Para além do que é dito por Y.P., ficam questões a sondar e a discutir. Algumas serão, sem dúvida, clarificadas pelo próprio movimento das sociedades nos próximos anos. Incontornável é o debate sobre as causas desta crise de representaçãoe, acessoriamente, esta atracção por valores reaccionários que ainda ontem eram tidos como liquidados pela História. Não será original, nem mesmo provocador, reivindicar aqui a fórmula de Marx segundo a qual, no capitalismo, as formas de dominação política e ideológica estão intimamente ligadas às formas de exploração do trabalho. No período em que entramos, caracterizado por uma perene crise de rentabilidade do capitalismo, de estagnação da economia produtiva, as condições de exploração são mais violentas. Em tempos de «austeridade perpétua», o autoritarismo das formas de dominação substitui a velha cogestão democrática entre explorados e exploradores, que trouxe vitalidade a partidos e sindicatos.

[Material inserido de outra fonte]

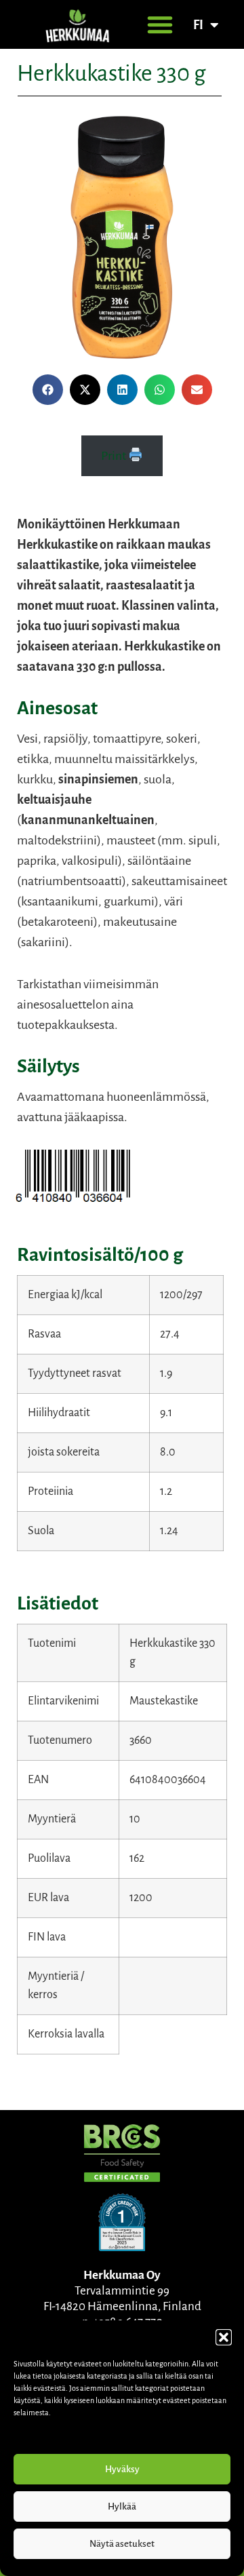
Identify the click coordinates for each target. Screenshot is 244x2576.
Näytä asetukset (122, 2544)
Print (114, 456)
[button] (223, 2337)
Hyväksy (122, 2469)
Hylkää (122, 2506)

Na ausência de práticas e movimentos sociais dos quais possam emergir conteúdos auto-emancipadores, visões de uma reorganização social da vida e do mundo — a tal «ocupação concreta dos espaços libertados por este boicote eleitoral de massa» que menciona Y.P. — as propostas reaccionárias vêm ao de cima das águas estagnantes. Elas apresentam-se como soluções possíveis, tranquilizantes, alternativas a um quotidiano inseguro e incerto. A atracção por formações políticas que se reclamam destas ideias traduz uma falta de confiança nas nossas próprias forças para transformar a sociedade, para pôr um termo ao desastre. Assim, o que parece facilidade realista é mais do que uma demissão, é um engano que acarreta um terrível custo humano. Inversamente, uma vez mais, o que parece difícil, irrealizável e utópico constitui a única saída antes da barbárie. Entre a minoria dos trabalhadores que ainda vota, poucos são os que procuram uma nova «ordem nova», como as da velha senhora. Pelo voto nos maus da fita, a maioria desta minoria é convencida que vai «criar barafunda no mundo podre da política», modificar uma situação que lhes escapa. Incapazes de agir por si próprios e pelos seus interesses, frustrados e desesperados, eles fazem como de costume, delegam, desta vez a raiva…

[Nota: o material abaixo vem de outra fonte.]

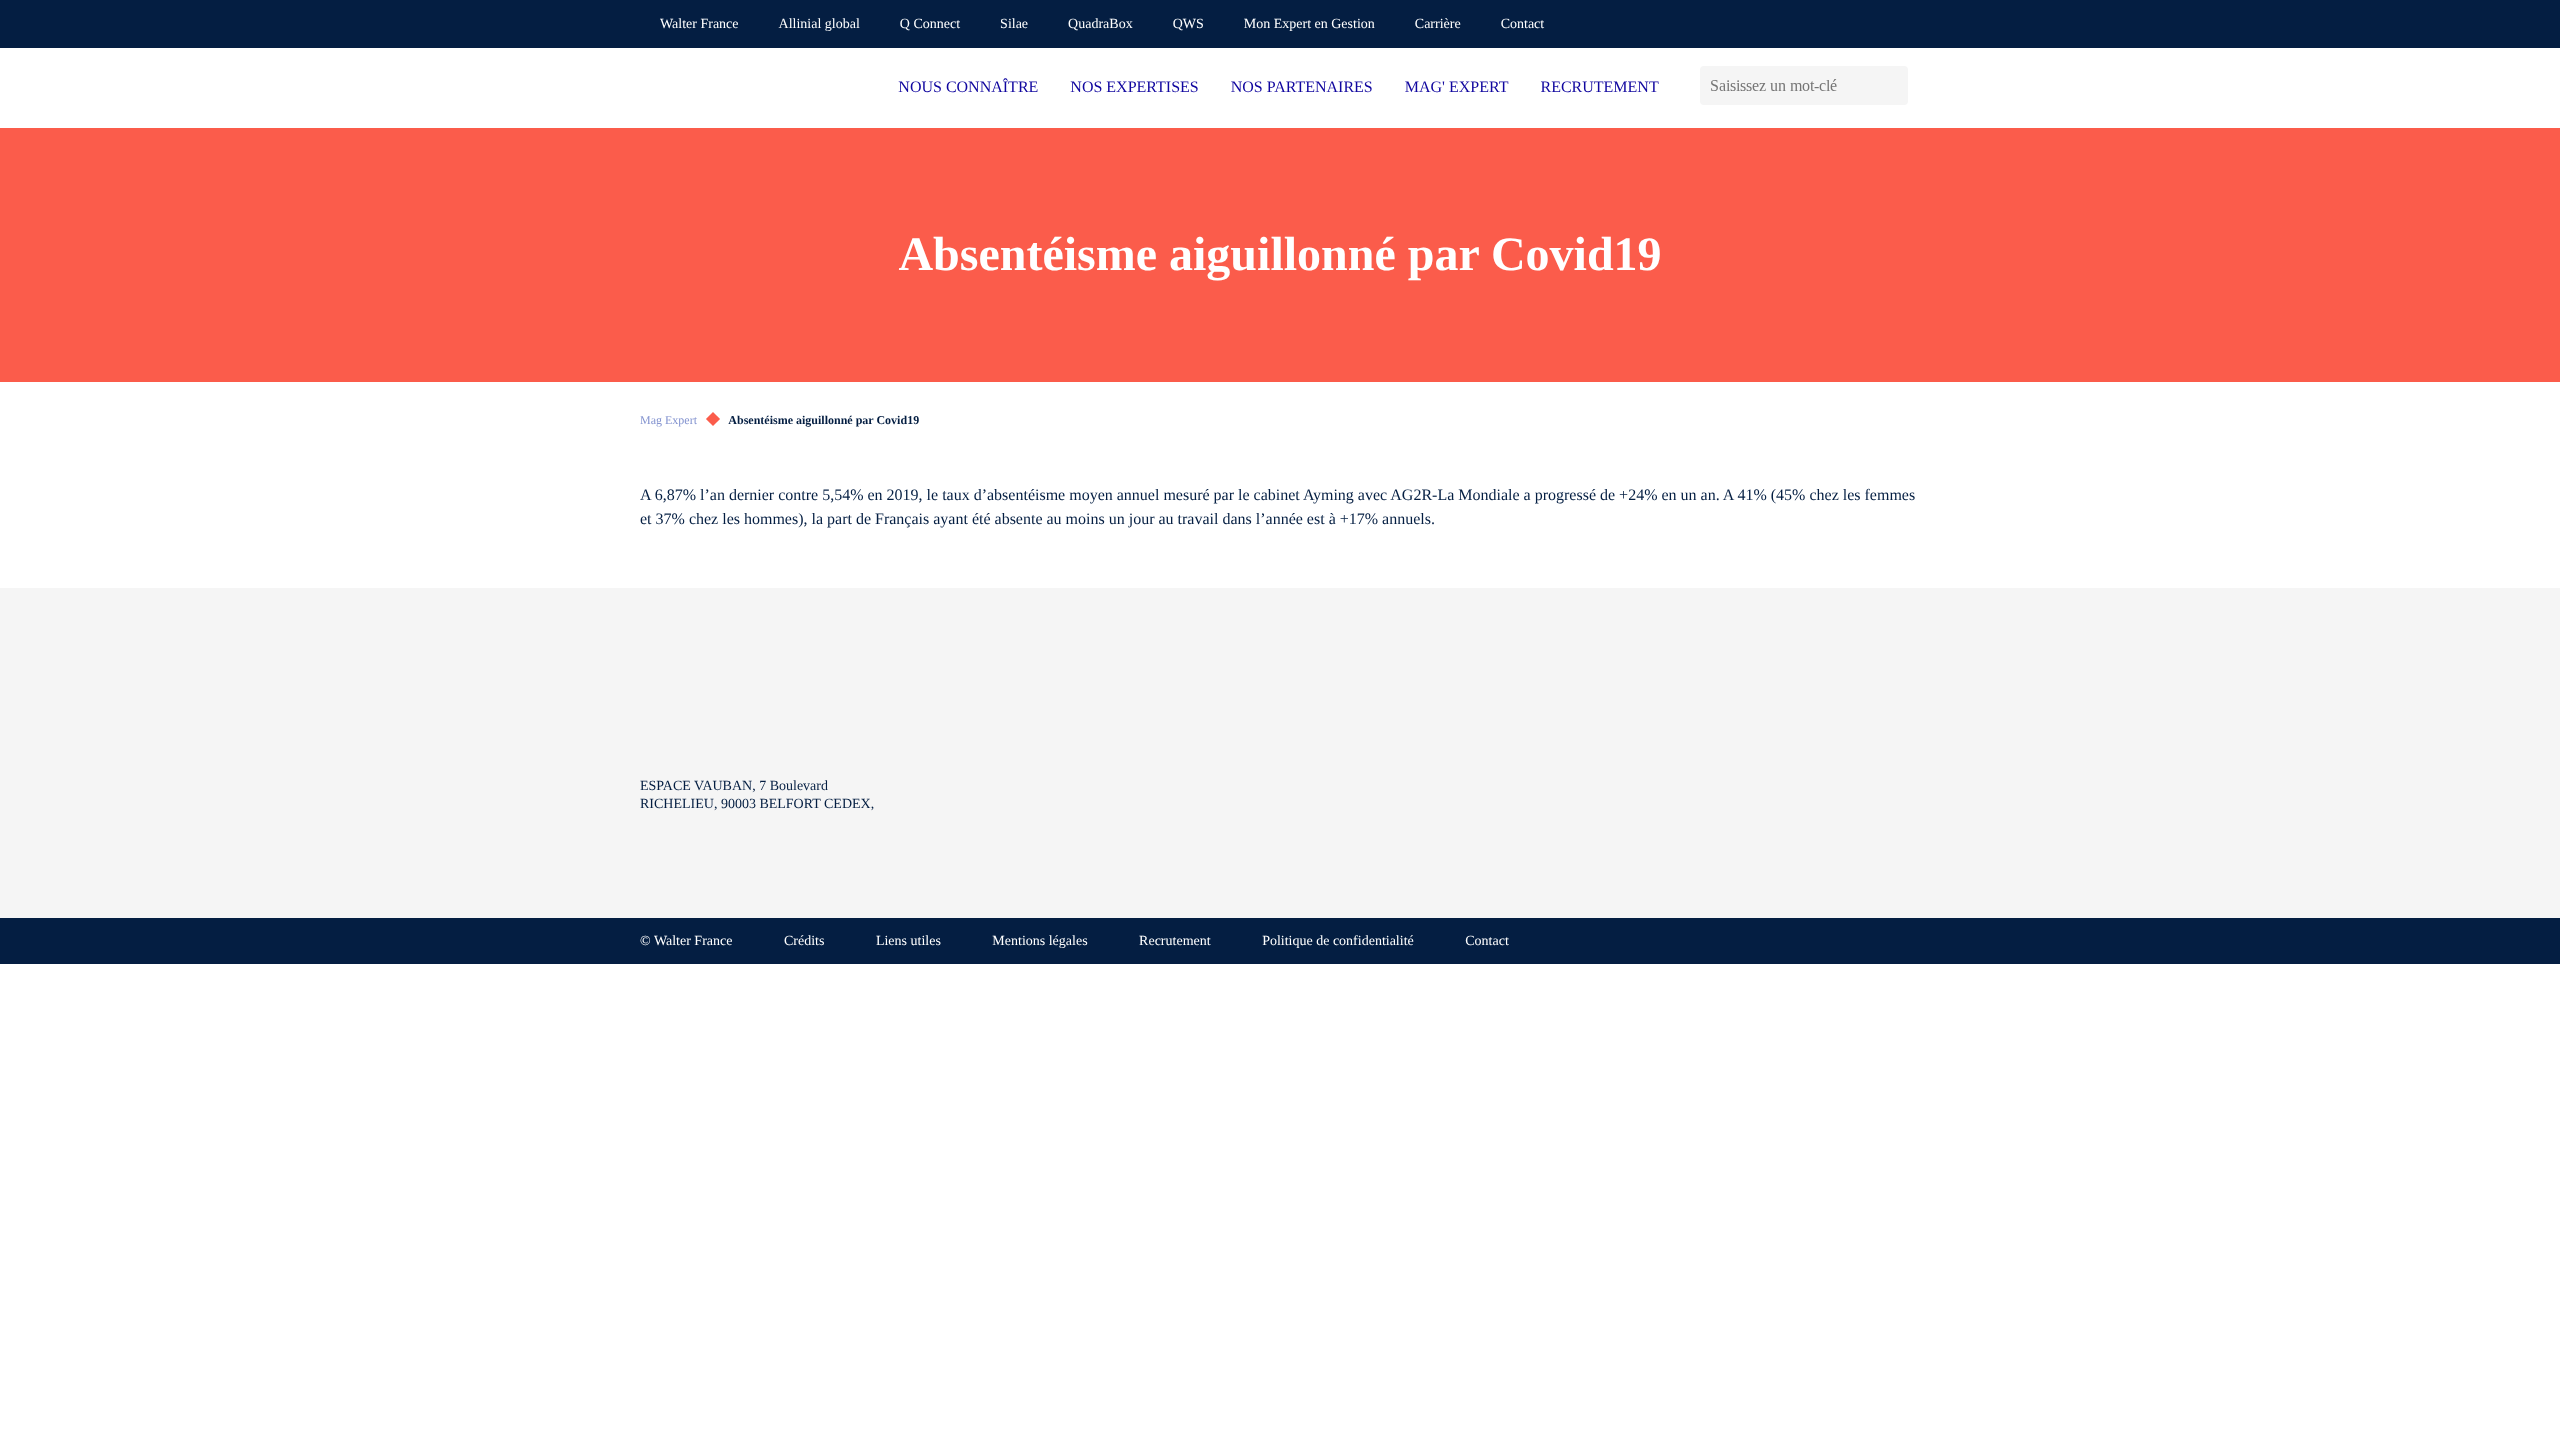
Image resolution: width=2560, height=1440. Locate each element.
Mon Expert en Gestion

As eleições europeias põem ainda mais em evidência o sentimento de impotência do explorado, do dominado — nomeado «eleitor»de vez em quando — face a uma casta política arrogante, autoritária e opaca, ligada aos interesses das forças capitalistas dominantes. No caso lusitano, a perspectiva de um regresso ao débil quadro nacional de soberania económica — defendida pela saloiada política nacionalista, de direita e de esquerda — será mais um desastre à D. Sebastião, mais um episódio da decadente História Trágico-Marítima… Obviamente, sem alterar a submissão da colectividade ao mesmo sistema de delegação do poder em benefício dos senhores da economia. Caminhos errados para tempos errados.

Como conservar a cabeça fria após a ressaca eleitoral ? —

Para além da vigilância antifascista.

A vitória enganosa de Marine Le Pen (com 25% dos sufrágios, mas com menos 1,7 milhões de votos do que na última eleição presidencial) não pode esconder o fenómeno principal desta eleição europeia: a abstenção maciça de 57,5 % do eleitorado, já para não falar dos 3% de votos brancos, 1,5% de votos nulos e os 0,5% obtidos pelo fantasmagórico Partido do Voto Branco, ou seja, 62,5 % dos 45,5 milhões de inscritos (por sua vez, menos meio milhão relativamente ao escrutínio de 2012), o que representa um total de 28,5 milhões de pessoas não participantes ou votos voluntariamente não expressos.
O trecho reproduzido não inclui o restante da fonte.